Une femme INTP (Pensée Introvertie, Intuition Extravertie) travaillait le rêve suivant en Dialogue Intérieur : « Je vois un bébé coincé dans les tuyaux enchevêtrés d’un moteur tout noir et encrassé. Personne ne sait qu’il est là. Il va allumer une cigarette. Il est encore vivant mais, si personne n’intervient, il va étouffer et/ou exploser.

Ici, les protagonistes sont : les tuyaux du moteur (partie primaire) et le bébé (partie reniée). Les tuyaux du moteur encrassé font penser à la Pensée Introvertie, un peu mécanique, qui fonctionne en vase clos et sans limite ; elle emprisonne une autre partie plus sensible et vivante, son ombre (Sensation Introvertie et Sentiment Extraverti).

Le message du rêve est fort : il est grand temps que cette femme réalise qu’elle a aussi un corps et qu’elle en prenne soin, ainsi que de sa vie affective (son bébé intérieur), sans quoi tout va exploser. ..

Cette prise de conscience lui a sans doute évité un burn-out imminent. Aujourd’hui, elle a totalement rééquilibré sa vie.

Dans mon second exemple, il s’agissait d’une autre femme, ISTJ cette fois, passionnée par tout ce qu’elle commençait à découvrir en développement personnel.
Elle exposait le problème suivant : plus elle cherchait à être bienveillante, compréhensive et patiente avec ses enfants, plus elle pétait les plombs régulièrement, et elle culpabilisait à ce propos… Elle ne comprenait pas du tout ce qui se passait.

On l’a d’abord invitée à exprimer la partie bienveillance et respect de l’autre, qui avait des valeurs fortes : c’est en fait une manifestation de la fonction Sentiment Introverti (Fi), qui privilégie l’harmonie et la douceur, de manière quasi sacrée.

Évidemment, cette partie de sa personnalité était très choquée de ces colères.
Quand l’autre côté s’est mis à parler, la cliente a serré les poings, c’était la fonction Pensée Extravertie (Te) qui était en colère, avec des discours comme « il faut faire ce que je dis » et « c’est moi qui nettoie les dégâts faits par les enfants », soit une partie clairement STJ.

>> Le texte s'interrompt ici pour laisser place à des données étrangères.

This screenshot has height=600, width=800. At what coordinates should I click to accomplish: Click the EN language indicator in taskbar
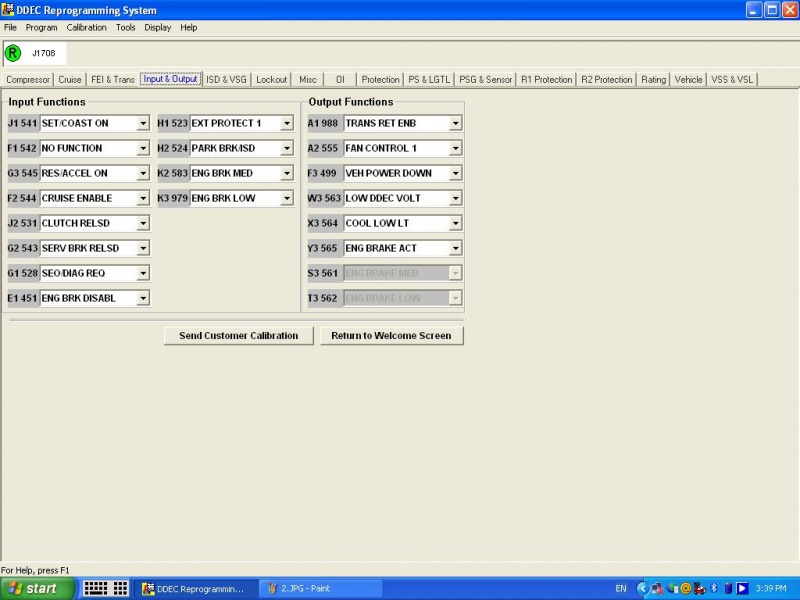pos(621,589)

En fait, après ce travail, cette femme s’est rendue compte que la partie gentille avait des côtés dangereux, car elle l’empêchait de dire à ses enfants « maintenant ça suffit ». Et cela activait le retour de la partie refoulée (Te).

Au départ, la cliente s’était identifiée uniquement à son côté gentil. Or, plus elle essayait d’être gentille, plus l’autre côté se mettait en colère !

C’est important de prendre conscience de cette bilatéralité. La partie opprimée veut prendre sa juste place dans la psyché.
La colère – qui paraissait horrible à la première partie – venait de la partie reniée qui n’était pas prise en compte. Elle indiquait la voie, c’est-à-dire l’injustice qui est faite à la partie reniée. Et la partie reniée, c’est l’autorité, la rigueur, le respect. Or le meilleur parent, c’est celui qui arrive à concilier la bonté et la rigueur…
Dans ce cas, ce qui me plaît, c’est que la partie qui se prenait pour la meilleure est en fait celle qui créait le problème !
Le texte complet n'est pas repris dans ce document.